◆ REQUIRED WORK: Provide the material again, with every line intact and exact.
■ ■ ■
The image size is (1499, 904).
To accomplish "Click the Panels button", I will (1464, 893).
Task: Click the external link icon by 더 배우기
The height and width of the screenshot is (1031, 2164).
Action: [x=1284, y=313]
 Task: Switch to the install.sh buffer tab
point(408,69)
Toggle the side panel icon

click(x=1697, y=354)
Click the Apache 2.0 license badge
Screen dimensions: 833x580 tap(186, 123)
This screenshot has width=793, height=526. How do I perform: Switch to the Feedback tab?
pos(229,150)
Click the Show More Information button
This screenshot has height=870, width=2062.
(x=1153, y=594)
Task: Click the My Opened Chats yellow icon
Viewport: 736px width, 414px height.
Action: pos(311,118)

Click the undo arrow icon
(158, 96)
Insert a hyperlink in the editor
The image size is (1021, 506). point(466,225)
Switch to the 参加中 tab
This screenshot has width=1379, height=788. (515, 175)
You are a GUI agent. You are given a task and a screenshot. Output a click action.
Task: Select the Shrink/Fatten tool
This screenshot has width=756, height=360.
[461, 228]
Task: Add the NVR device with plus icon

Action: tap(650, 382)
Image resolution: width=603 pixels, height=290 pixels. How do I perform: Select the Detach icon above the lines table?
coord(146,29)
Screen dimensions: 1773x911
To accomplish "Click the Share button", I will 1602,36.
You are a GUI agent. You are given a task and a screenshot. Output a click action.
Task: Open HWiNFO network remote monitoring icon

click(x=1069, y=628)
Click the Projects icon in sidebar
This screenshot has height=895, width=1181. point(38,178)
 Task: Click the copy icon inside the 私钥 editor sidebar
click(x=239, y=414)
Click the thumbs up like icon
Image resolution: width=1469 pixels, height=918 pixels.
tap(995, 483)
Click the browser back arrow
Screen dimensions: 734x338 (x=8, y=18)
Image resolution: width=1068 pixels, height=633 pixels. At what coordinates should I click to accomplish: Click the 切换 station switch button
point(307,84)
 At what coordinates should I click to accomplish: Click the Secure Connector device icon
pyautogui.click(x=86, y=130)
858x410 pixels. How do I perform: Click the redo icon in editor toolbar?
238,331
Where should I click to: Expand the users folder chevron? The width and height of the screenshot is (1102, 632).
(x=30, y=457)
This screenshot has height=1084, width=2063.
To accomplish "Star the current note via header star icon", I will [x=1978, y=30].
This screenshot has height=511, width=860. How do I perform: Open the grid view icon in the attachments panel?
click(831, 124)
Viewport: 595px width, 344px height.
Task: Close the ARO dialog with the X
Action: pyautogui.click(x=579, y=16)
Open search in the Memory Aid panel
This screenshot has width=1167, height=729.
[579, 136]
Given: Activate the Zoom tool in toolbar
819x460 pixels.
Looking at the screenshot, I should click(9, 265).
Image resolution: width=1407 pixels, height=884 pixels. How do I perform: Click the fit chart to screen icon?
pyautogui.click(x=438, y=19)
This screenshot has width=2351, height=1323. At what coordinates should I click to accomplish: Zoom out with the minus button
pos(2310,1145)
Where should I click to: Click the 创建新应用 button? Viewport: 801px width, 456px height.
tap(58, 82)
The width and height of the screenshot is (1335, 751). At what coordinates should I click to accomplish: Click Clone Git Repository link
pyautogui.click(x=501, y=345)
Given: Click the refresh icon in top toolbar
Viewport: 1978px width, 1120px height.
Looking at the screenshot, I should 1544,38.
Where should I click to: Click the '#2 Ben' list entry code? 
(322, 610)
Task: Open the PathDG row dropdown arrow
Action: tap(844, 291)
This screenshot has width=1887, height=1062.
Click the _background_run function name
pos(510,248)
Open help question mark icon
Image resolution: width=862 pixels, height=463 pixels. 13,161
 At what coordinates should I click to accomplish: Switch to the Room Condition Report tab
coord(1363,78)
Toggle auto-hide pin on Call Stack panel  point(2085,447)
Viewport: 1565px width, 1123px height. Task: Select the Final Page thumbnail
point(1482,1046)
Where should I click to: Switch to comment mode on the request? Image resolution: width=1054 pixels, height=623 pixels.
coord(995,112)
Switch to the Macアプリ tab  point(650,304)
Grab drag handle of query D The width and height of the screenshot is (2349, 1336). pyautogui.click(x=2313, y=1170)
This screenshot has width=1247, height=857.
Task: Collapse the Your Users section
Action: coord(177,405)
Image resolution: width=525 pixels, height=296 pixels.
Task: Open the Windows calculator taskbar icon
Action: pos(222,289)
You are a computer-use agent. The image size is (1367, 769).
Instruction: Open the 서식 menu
■ ■ ■
◆ EXERCISE RESPONSE:
The image size is (1499, 904).
To accomplish "Click the Panels button", I will (1464, 893).
Task: Click the external link icon by 더 배우기
The height and width of the screenshot is (1031, 2164).
Action: [x=1284, y=313]
 Task: Switch to the install.sh buffer tab
point(408,69)
Toggle the side panel icon

click(x=1697, y=354)
Click the Apache 2.0 license badge
Screen dimensions: 833x580 tap(186, 123)
This screenshot has width=793, height=526. How do I perform: Switch to the Feedback tab?
pos(229,150)
Click the Show More Information button
This screenshot has height=870, width=2062.
(x=1153, y=594)
Task: Click the My Opened Chats yellow icon
Viewport: 736px width, 414px height.
Action: pos(311,118)

Click the undo arrow icon
(158, 96)
Insert a hyperlink in the editor
The image size is (1021, 506). point(466,225)
Switch to the 参加中 tab
This screenshot has width=1379, height=788. (515, 175)
You are a GUI agent. You are given a task and a screenshot. Output a click action.
Task: Select the Shrink/Fatten tool
This screenshot has width=756, height=360.
[461, 228]
Task: Add the NVR device with plus icon

Action: tap(650, 382)
Image resolution: width=603 pixels, height=290 pixels. How do I perform: Select the Detach icon above the lines table?
coord(146,29)
Screen dimensions: 1773x911
To accomplish "Click the Share button", I will 1602,36.
You are a GUI agent. You are given a task and a screenshot. Output a click action.
Task: Open HWiNFO network remote monitoring icon

click(x=1069, y=628)
Click the Projects icon in sidebar
This screenshot has height=895, width=1181. point(38,178)
 Task: Click the copy icon inside the 私钥 editor sidebar
click(x=239, y=414)
Click the thumbs up like icon
Image resolution: width=1469 pixels, height=918 pixels.
tap(995, 483)
Click the browser back arrow
Screen dimensions: 734x338 (x=8, y=18)
Image resolution: width=1068 pixels, height=633 pixels. At what coordinates should I click to accomplish: Click the 切换 station switch button
point(307,84)
 At what coordinates should I click to accomplish: Click the Secure Connector device icon
pyautogui.click(x=86, y=130)
858x410 pixels. How do I perform: Click the redo icon in editor toolbar?
238,331
Where should I click to: Expand the users folder chevron? The width and height of the screenshot is (1102, 632).
(x=30, y=457)
This screenshot has height=1084, width=2063.
To accomplish "Star the current note via header star icon", I will [x=1978, y=30].
This screenshot has height=511, width=860. How do I perform: Open the grid view icon in the attachments panel?
click(831, 124)
Viewport: 595px width, 344px height.
Task: Close the ARO dialog with the X
Action: pyautogui.click(x=579, y=16)
Open search in the Memory Aid panel
This screenshot has width=1167, height=729.
[579, 136]
Given: Activate the Zoom tool in toolbar
819x460 pixels.
Looking at the screenshot, I should click(9, 265).
Image resolution: width=1407 pixels, height=884 pixels. How do I perform: Click the fit chart to screen icon?
pyautogui.click(x=438, y=19)
This screenshot has width=2351, height=1323. At what coordinates should I click to accomplish: Zoom out with the minus button
pos(2310,1145)
Where should I click to: Click the 创建新应用 button? Viewport: 801px width, 456px height.
tap(58, 82)
The width and height of the screenshot is (1335, 751). At what coordinates should I click to accomplish: Click Clone Git Repository link
pyautogui.click(x=501, y=345)
Given: Click the refresh icon in top toolbar
Viewport: 1978px width, 1120px height.
Looking at the screenshot, I should 1544,38.
Where should I click to: Click the '#2 Ben' list entry code? 
(322, 610)
Task: Open the PathDG row dropdown arrow
Action: tap(844, 291)
This screenshot has width=1887, height=1062.
Click the _background_run function name
pos(510,248)
Open help question mark icon
Image resolution: width=862 pixels, height=463 pixels. 13,161
 At what coordinates should I click to accomplish: Switch to the Room Condition Report tab
coord(1363,78)
Toggle auto-hide pin on Call Stack panel  point(2085,447)
Viewport: 1565px width, 1123px height. Task: Select the Final Page thumbnail
point(1482,1046)
Where should I click to: Switch to comment mode on the request? Image resolution: width=1054 pixels, height=623 pixels.
coord(995,112)
Switch to the Macアプリ tab  point(650,304)
Grab drag handle of query D The width and height of the screenshot is (2349, 1336). pyautogui.click(x=2313, y=1170)
This screenshot has width=1247, height=857.
Task: Collapse the Your Users section
Action: coord(177,405)
Image resolution: width=525 pixels, height=296 pixels.
Task: Open the Windows calculator taskbar icon
Action: pos(222,289)
You are a computer-use agent. The image size is (1367, 769).
Instruction: Open the 서식 menu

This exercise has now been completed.